▶ [DATA FOR THIS EXERCISE]
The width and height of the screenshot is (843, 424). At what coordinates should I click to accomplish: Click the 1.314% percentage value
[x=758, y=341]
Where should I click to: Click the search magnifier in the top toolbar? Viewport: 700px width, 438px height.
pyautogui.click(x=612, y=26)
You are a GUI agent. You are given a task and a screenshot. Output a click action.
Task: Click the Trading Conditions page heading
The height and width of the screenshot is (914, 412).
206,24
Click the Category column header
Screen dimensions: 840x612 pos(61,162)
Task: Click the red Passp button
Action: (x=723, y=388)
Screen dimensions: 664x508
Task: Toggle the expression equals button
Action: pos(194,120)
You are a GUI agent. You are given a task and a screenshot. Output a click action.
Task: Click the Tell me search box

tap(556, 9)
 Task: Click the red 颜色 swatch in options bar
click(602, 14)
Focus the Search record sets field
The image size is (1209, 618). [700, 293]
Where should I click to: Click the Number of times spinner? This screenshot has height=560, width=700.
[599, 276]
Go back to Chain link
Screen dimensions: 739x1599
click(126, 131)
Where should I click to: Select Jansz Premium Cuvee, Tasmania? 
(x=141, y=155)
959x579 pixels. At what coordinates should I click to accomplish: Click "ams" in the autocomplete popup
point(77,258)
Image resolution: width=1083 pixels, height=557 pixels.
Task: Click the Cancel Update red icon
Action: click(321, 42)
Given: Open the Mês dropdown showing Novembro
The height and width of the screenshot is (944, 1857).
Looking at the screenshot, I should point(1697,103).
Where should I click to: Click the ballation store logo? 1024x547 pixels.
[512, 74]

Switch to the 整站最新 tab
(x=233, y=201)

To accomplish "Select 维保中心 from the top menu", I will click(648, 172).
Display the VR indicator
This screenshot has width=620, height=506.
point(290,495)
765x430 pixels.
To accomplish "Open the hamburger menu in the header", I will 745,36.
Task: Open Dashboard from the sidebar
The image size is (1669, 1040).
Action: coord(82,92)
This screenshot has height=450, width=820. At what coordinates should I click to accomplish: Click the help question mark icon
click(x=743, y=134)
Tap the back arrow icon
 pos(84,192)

▶ [WHAT YOU HAVE TO DO]
Set down every record above exactly as written.

▶ [ANSWER SPACE]
The width and height of the screenshot is (843, 424). At what coordinates should I click to accomplish: Click the 1.314% percentage value
[x=758, y=341]
Where should I click to: Click the search magnifier in the top toolbar? Viewport: 700px width, 438px height.
pyautogui.click(x=612, y=26)
You are a GUI agent. You are given a task and a screenshot. Output a click action.
Task: Click the Trading Conditions page heading
The height and width of the screenshot is (914, 412).
206,24
Click the Category column header
Screen dimensions: 840x612 pos(61,162)
Task: Click the red Passp button
Action: (x=723, y=388)
Screen dimensions: 664x508
Task: Toggle the expression equals button
Action: pos(194,120)
You are a GUI agent. You are given a task and a screenshot. Output a click action.
Task: Click the Tell me search box

tap(556, 9)
 Task: Click the red 颜色 swatch in options bar
click(602, 14)
Focus the Search record sets field
The image size is (1209, 618). [700, 293]
Where should I click to: Click the Number of times spinner? This screenshot has height=560, width=700.
[599, 276]
Go back to Chain link
Screen dimensions: 739x1599
click(126, 131)
Where should I click to: Select Jansz Premium Cuvee, Tasmania? 
(x=141, y=155)
959x579 pixels. At what coordinates should I click to accomplish: Click "ams" in the autocomplete popup
point(77,258)
Image resolution: width=1083 pixels, height=557 pixels.
Task: Click the Cancel Update red icon
Action: click(321, 42)
Given: Open the Mês dropdown showing Novembro
The height and width of the screenshot is (944, 1857).
Looking at the screenshot, I should point(1697,103).
Where should I click to: Click the ballation store logo? 1024x547 pixels.
[512, 74]

Switch to the 整站最新 tab
(x=233, y=201)

To accomplish "Select 维保中心 from the top menu", I will click(648, 172).
Display the VR indicator
This screenshot has width=620, height=506.
point(290,495)
765x430 pixels.
To accomplish "Open the hamburger menu in the header", I will 745,36.
Task: Open Dashboard from the sidebar
The image size is (1669, 1040).
Action: coord(82,92)
This screenshot has height=450, width=820. At what coordinates should I click to accomplish: Click the help question mark icon
click(x=743, y=134)
Tap the back arrow icon
 pos(84,192)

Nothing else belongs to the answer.